# WHAT IS REQUIRED
Include only the line with "Instruction: Click the Cancel button" and the lines after it, each reproduced exactly as it stands in the entries below.
-- GIVEN ENTRIES follows --
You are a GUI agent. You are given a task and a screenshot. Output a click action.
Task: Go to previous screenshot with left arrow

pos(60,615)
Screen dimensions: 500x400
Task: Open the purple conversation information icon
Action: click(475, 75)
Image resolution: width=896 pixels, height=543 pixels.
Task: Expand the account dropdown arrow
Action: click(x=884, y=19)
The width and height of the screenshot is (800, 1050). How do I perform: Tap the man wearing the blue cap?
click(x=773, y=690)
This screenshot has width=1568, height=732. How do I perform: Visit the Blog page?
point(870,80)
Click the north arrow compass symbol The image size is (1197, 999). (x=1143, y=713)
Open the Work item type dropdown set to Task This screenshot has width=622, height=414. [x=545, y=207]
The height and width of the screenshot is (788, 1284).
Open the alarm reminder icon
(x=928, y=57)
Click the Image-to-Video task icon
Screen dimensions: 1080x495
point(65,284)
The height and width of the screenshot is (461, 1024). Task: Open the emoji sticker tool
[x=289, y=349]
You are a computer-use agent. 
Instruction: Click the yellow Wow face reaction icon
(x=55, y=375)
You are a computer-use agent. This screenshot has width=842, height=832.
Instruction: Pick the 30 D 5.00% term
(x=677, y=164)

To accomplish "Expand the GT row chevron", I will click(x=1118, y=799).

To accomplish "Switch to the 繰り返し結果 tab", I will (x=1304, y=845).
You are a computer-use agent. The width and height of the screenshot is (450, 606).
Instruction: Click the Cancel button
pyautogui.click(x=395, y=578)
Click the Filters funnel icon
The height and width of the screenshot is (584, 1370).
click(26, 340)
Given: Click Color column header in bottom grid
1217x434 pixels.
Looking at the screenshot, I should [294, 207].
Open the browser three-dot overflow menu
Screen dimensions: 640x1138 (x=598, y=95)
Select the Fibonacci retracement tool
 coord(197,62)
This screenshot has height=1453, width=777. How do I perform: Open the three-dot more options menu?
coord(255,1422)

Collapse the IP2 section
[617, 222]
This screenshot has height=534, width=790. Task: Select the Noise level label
-- GIVEN ENTRIES concluded --
# WRITTEN SOLUTION
Instruction: Click the Cancel button
pyautogui.click(x=395, y=578)
Click the Filters funnel icon
The height and width of the screenshot is (584, 1370).
click(26, 340)
Given: Click Color column header in bottom grid
1217x434 pixels.
Looking at the screenshot, I should [294, 207].
Open the browser three-dot overflow menu
Screen dimensions: 640x1138 (x=598, y=95)
Select the Fibonacci retracement tool
 coord(197,62)
This screenshot has height=1453, width=777. How do I perform: Open the three-dot more options menu?
coord(255,1422)

Collapse the IP2 section
[617, 222]
This screenshot has height=534, width=790. Task: Select the Noise level label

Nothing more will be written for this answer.